Eclipse breakpoints

L

Lord0

Hi there,

Usually when using the Eclipse debugger when I add a breakpoint a blue
"dot" icon with a tick appears in the gutter of the source code.
Sometimes though all I get is a blue dot with no tick and the code
does not suspend execution at the breakpoint. Why is this? No warnings
are reported etc. When I examine the properties of the breakpoints
which do not work they appear identical to the breakpoints which work.

I am using, Eclipse 3.2, myEclipse 5.1 with OC4J10g but I have also
had this issue with previous versions of Eclipse, Webtools and
different Appservers.

Cheers

Lord0
 
R

Robert Klemme

Hi there,

Usually when using the Eclipse debugger when I add a breakpoint a blue
"dot" icon with a tick appears in the gutter of the source code.
Sometimes though all I get is a blue dot with no tick and the code
does not suspend execution at the breakpoint. Why is this? No warnings
are reported etc. When I examine the properties of the breakpoints
which do not work they appear identical to the breakpoints which work.

I am using, Eclipse 3.2, myEclipse 5.1 with OC4J10g but I have also
had this issue with previous versions of Eclipse, Webtools and
different Appservers.

Maybe you set the breakpoint in the wrong source file, i.e. not a source
file attached with your current execution. This happens sometimes if
classes are not loaded from the project's standard classpath but through
some appserver class loader.

HTH

robert
 
L

Lew

Robert said:
Maybe you set the breakpoint in the wrong source file, i.e. not a source
file attached with your current execution. This happens sometimes if
classes are not loaded from the project's standard classpath but through
some appserver class loader.

A similar thing happens to JSPs - you might set breakpoints in both the
deployment directory and the source directory, and Eclipse will try its best
to set both - but if your source version differs from the debug version you
will find it confusing.

Also, some artifacts, especially JSPs and the like, don't map their source
lines all that well to the generated .java file source lines. So what looks
like a source line in your real source isn't actually executable in the
generated source, so it can't actually sustain a breakpoint.

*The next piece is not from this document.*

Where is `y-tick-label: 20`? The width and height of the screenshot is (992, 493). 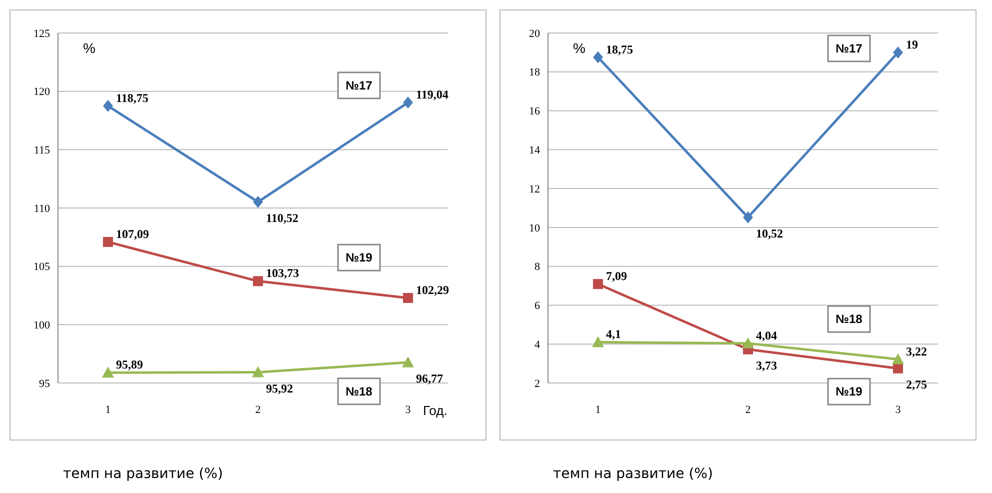 y-tick-label: 20 is located at coordinates (534, 34).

Apropos of Robert's advice, I have sometimes messed up Eclipse's project
properties wherein it loses track of the source or build directories. That can
be by deletion of a directory reference from the build properties, or the
inclusion of more than one. Either way it means that my source files become
"not ... attached with [the] current execution". I am also queasy about
Eclipse's management of inter-project dependencies, so I usually avoid having any.

If you modify source from outside Eclipse's (Web)sphere of influence, make
sure you tell Eclipse to refresh all its files and rebuild before you attempt
to debug again. You may need to restart the test server. On occasion, I've had
to dig into the generated .java-file directory, i.e., where the .java
equivalents of JSPs reside, and manually delete the Eclipse-generated code.

Another possibility may lurk in the project properties. I seem to recall a
checkbox that directs Eclipse to include debugging information, and if that
does exist it could be unchecked.

Sorry to be so vague; it's been a few weeks since I last used Eclipse (or
IBM's commercialized version, WSAD).